Late in May, the Department of Business, Energy & Industrial Strategy published its annual report on trade union membership across the UK. The report showed that membership rose by some 118,000 in 2020 to more than 6.5 million, with the proportion of unionised employees also inching upwards for the third straight year to 23.7 per cent. For reasons the report doesn’t explore, it appears that union growth came entirely in the public sector with an actual fall in union members among private sector workers.

The report’s publication comes as evidence mounts of the gross and growing imbalance of power between employers and workers. Company managements are increasingly resorting to “fire and rehire” tactics to impose worse pay and conditions on their workforces with several household names including Argos, now part of the Sainsbury’s group, Tesco and Weetabix among those threatening the sack to extract huge concessions from staff.

Hackney Gazette: George Binette says that a threat to the NHS comes in the form of the Health and Care BillGeorge Binette says that a threat to the NHS comes in the form of the Health and Care Bill (Image: George Binette)

My February column sketched the background to a bitter “fire and rehire” dispute at British Gas, which eventually saw hundreds of skilled field engineers sacrifice their jobs rather than swallow far worse contracts.
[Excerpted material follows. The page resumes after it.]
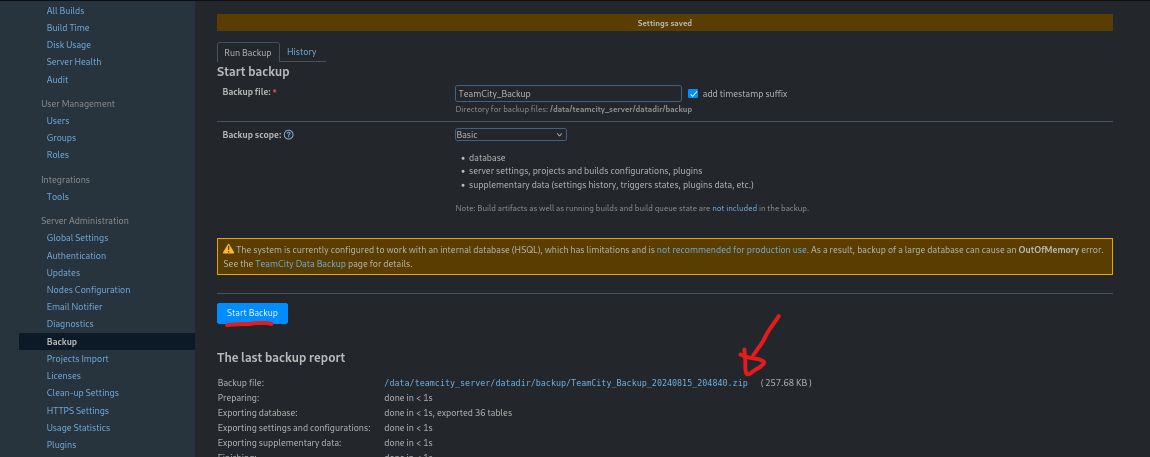Select Projects Import in sidebar
This screenshot has height=457, width=1150.
click(x=77, y=358)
Since then, young workers employed by the Tower Hamlets-based “prop-tech” firm Goodlord have faced the sack while taking lawful strike action to oppose 25 per cent wage cuts. Their dispute is now settled, but a non-disclosure clause means details cannot be reported.

Elsewhere, some 290 Unite-organised workers at the JDE coffee manufacturing plant at Banbury, Oxfordshire have been striking in response to threatened dismissals for refusing to accept pay cuts nearing £12,000 a year.

Labour MP and former shadow cabinet member Barry Gardiner joined the picket line in Banbury on Monday, June 17 to launch a Private Members Bill, designed to block the legal loophole, which enables employers to pursue “fire and rehire”. In Gardiner’s words, “These are big companies... that made huge profits last year and they’re doing this simply out of greed.”

Whatever the fate of Gardiner’s bill, the current “fire and rehire” offensive illustrates the urgent need for both strong collective organisation and action in Britain’s workplaces.